Over the past few weeks, discussion on Kenya's public debt has been the centre of discussion across the country.
This is after International lender agency IMF approved Kenysns loan of Ksh 256 Billion that has made Kenyans descend on IMF requesting it to stop loaning the already crambling and over burdened country.
Legislators have not been left out on the discussion of the said loan. A few days ago, Kikuyu member of Parliament Kimani Ichungwa disclosed that he was removed from the Parliamentary Budget Committee (PBC) chairmanship for hosting a meeting with the IMF team without informing the top leadership.
Yesterday, Kimani further disclosed that the Private sectors in the country continues to crumble because government has enacted and made policies that have blocked them from accessing credits.
"The debt mix between Domestic & External debt is a Story for another day.
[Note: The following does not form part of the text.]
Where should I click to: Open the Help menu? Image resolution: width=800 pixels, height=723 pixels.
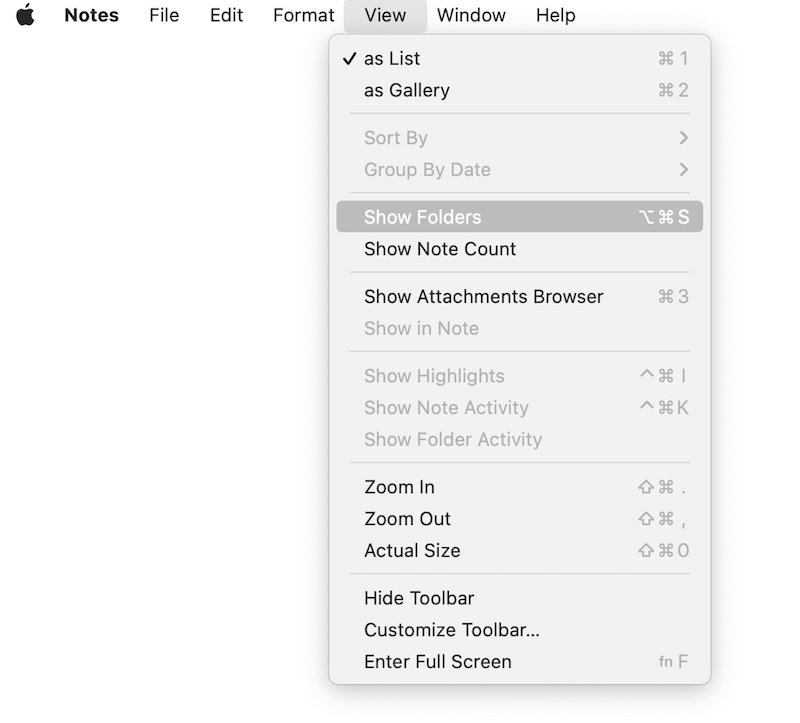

Find out how policy decisions & influence peddling have crowded out the private sector from accessing credit,who the REAL BENEFICIARIES are and how this has further compounded our debt & revenue crisis." Kimani tweeted.
To him lack of private sectors from accessing credits has become the main reason that the country is not able to attain its own revenue as this reduces the revenue pool.
Recently, many private entrepreneurs have headed up closing their business due to lack of finances to run or shifted to the neighbouring countries.
Kenya revenue crisis has continued to increase as the taxman himself that is Kenya Revenue Authority (KRA) has been hit by major setbacks owing that for sometime now it has not been able to achieve its financial year revenue collection targets for some years.
This probably as lead the taxman to come up with more strategies in increasing its revenue collection such as introduction of minimal tax and digital Service Tax.